10 Awesome Reasons Why You Need A Humour Book This Fools Day

If you, like me, are astounded that anyone actually needs to be told reasons for reading humour, then this piece is not for you. Or, maybe it is – for after all, more often than not, one is only preaching to the choir and it would ill-suit me to dispense with my only possible audience.

But there I go too far. It is not as though I was born, guffawing, with a PG Wodehouse novel in one hand. Early in life – around when I was 10 years of age or so – I even remember being given a couple of P.G. Wodehouse books by someone and dismissing them with a ‘Boring!’ after one read. At that age, I was looking for something to move in the story – action, adventure and all that. When such a philistine as I then was converts to enjoying the pleasures of reading humour, I am sure that there are a lot more who could become converts – provided they make a start.

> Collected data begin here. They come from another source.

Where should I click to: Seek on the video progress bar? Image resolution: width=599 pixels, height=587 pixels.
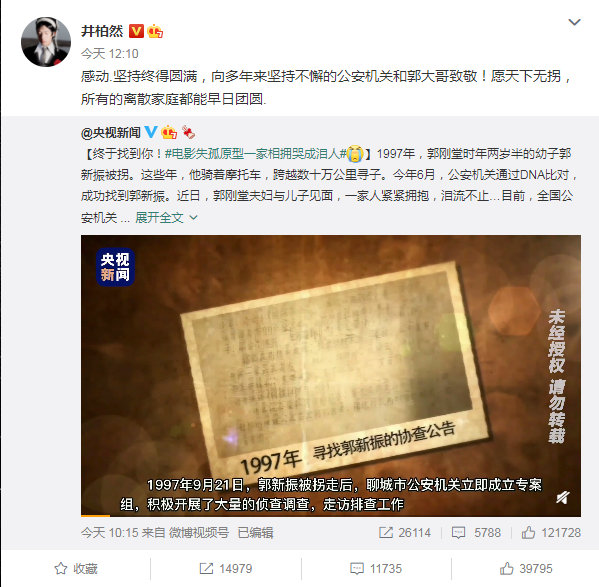pyautogui.click(x=330, y=515)
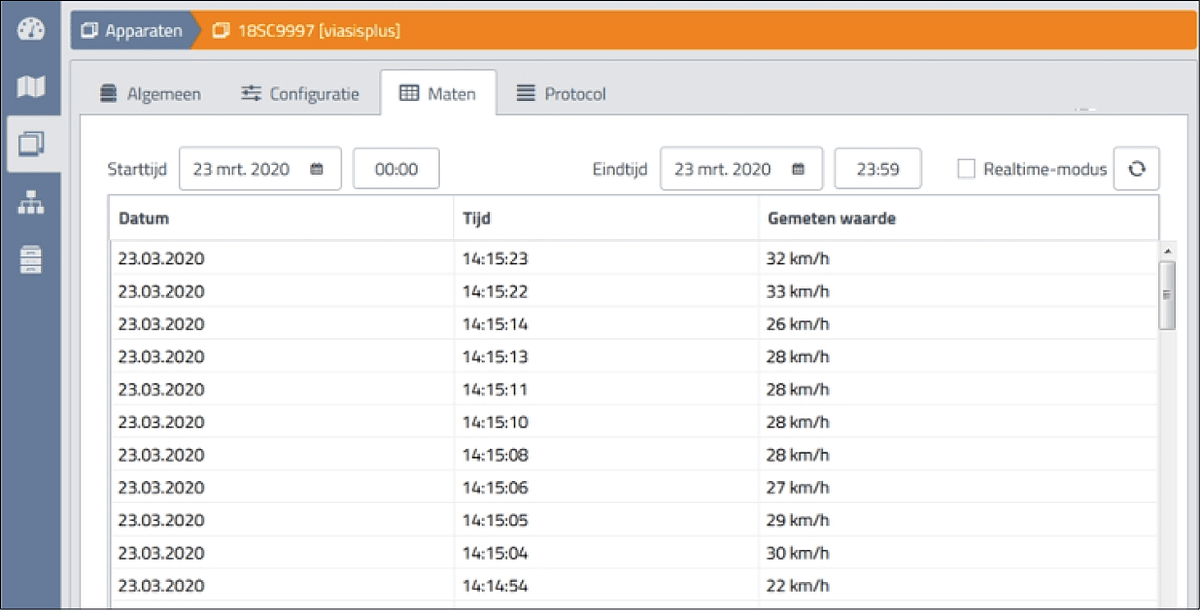Click calendar icon in Starttijd date field
The height and width of the screenshot is (610, 1200).
pyautogui.click(x=316, y=169)
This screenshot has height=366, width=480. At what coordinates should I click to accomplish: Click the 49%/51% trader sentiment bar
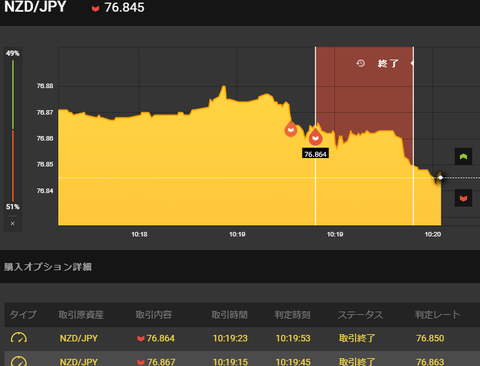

Laughing is not normally injurious to health; some even say it is the best medicine

“A day without laughter is a day wasted” – Charlie Chaplin

There is, however, ample evidence that people really do not want to laugh – or read anything that threatens to make them laugh. Check out any of the top authors lists or most favourite books lists and, if there is even one humour book in it, it is cause for celebration – except when it is known humour aficionados. It almost seems as though people believe that laughing will do serious injury to them and that humour books ought to come out with statutory warnings – like the ones on cigarette packets – about all the damage they can do to your lungs, heart and liver. Believe me, laughing is actually considered good for health. Why, some even call it the best medicine.

It is not necessary to see a man slipping on a banana peel to laugh

“You know why I am here”, asked the headmaster.

Swaminathan searched for an answer: the headmaster might be there to receive letters from boy’s parents; he might be there to flay Ebenzars alive; he might be there to deliver six cuts with his cane every Monday at twelve o’clock. And above all why this question?” – R.K.Narayan

Just because you feel laughter is the medicine you need, it is not necessary to park yourself near a fruit vendor and wait for someone to slip on a banana peel. Slapstick humour does appeal to some – even most – but that is not all there is to humour. Even the most ordinary occurrences, confusions and misunderstandings can be grist to a humourist’s mill and can cause you to laugh. So, if slapstick humour leaves you cold, that does not mean you need to avoid all humour books on that count.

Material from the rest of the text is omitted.